I know it may seem strange to layout, drill and tap a hole location then add a button to fine tune it's exact location. A lot of work but the layout person may not be the machinist who will do the work.  In my day we did a lot of layout using height gages and gage blocks using angle plates on granite surface blocks.  They may be old but in the right hands they can be just as precise as a DRO is today.  Thanks for asking and sharing.


----------



## DKD228 (Aug 4, 2015)

Bill C. said:


> Now days most of us have better and cheaper layout equipment.  The holes are oversize in case of a miscalculation during setup.





mainspring said:


> I have a couple sets of the buttons from Starrett. We used to use them in the old days before DROs
> for precision layouts when boring, setting up plates for punching dies, and for precision faceplate work.
> Pick a closely layed out spot for "0-0" then go to your next location and D&T for the button screw. Set
> your distances with gauge blocks, minus one button diameter. Adjust second button.
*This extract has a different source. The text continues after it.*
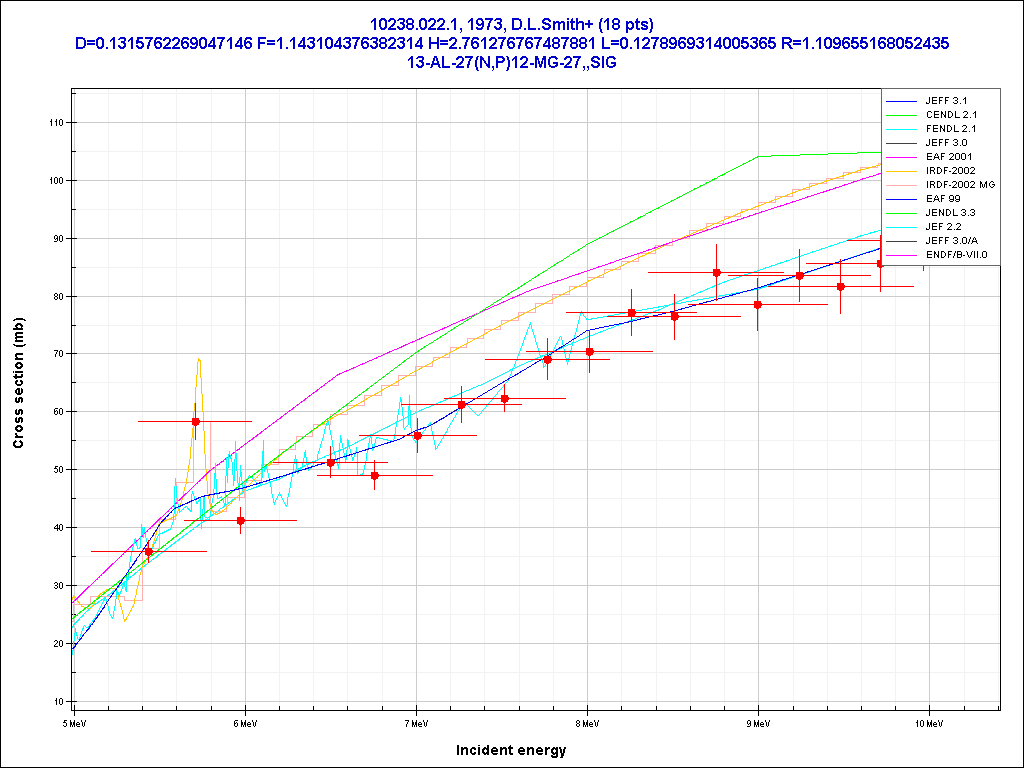Click the JENDL 3.3 legend label
This screenshot has height=768, width=1024.
point(950,213)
Continue to your
> ...





Bill C. said:


> Now days most of us have better and cheaper layout equipment.  The holes are oversize in case of a miscalculation during setup.


HOLES ARE OVERSIZE FOR THE PURPOSE OF ADJUSTMENT TO REQUIRED DIMENSIONAL TOLERANCE, as intended by the manufacturer of the  buttons, not for simple
miscalculation in the layout.   Sole purpose and function of using the buttons relies on the ability to move and adjust the button to a location within given parameters. Here is a link for
 reference,  by Harold Hall on the topic;  http://www.homews.co.uk/page273.html


----------



## Bill C. (Aug 5, 2015)

DKD228 said:


> HOLES ARE OVERSIZE FOR THE PURPOSE OF ADJUSTMENT TO REQUIRED DIMENSIONAL TOLERANCE, as intended by the manufacturer of the  buttons, not for simple
> miscalculation in the layout.   Sole purpose and function of using the buttons relies on the ability to move and adjust the button to a location within given parameters. Here is a link for
> reference,  by Harold Hall on the topic;  http://www.homews.co.uk/page273.html




Thanks for the clarification.  I never used them, but worked with those who did. I appreciate the link too.  I didn't know there were ground washers so the button wouldn't move when tightening.   I always learn something new on here.


----------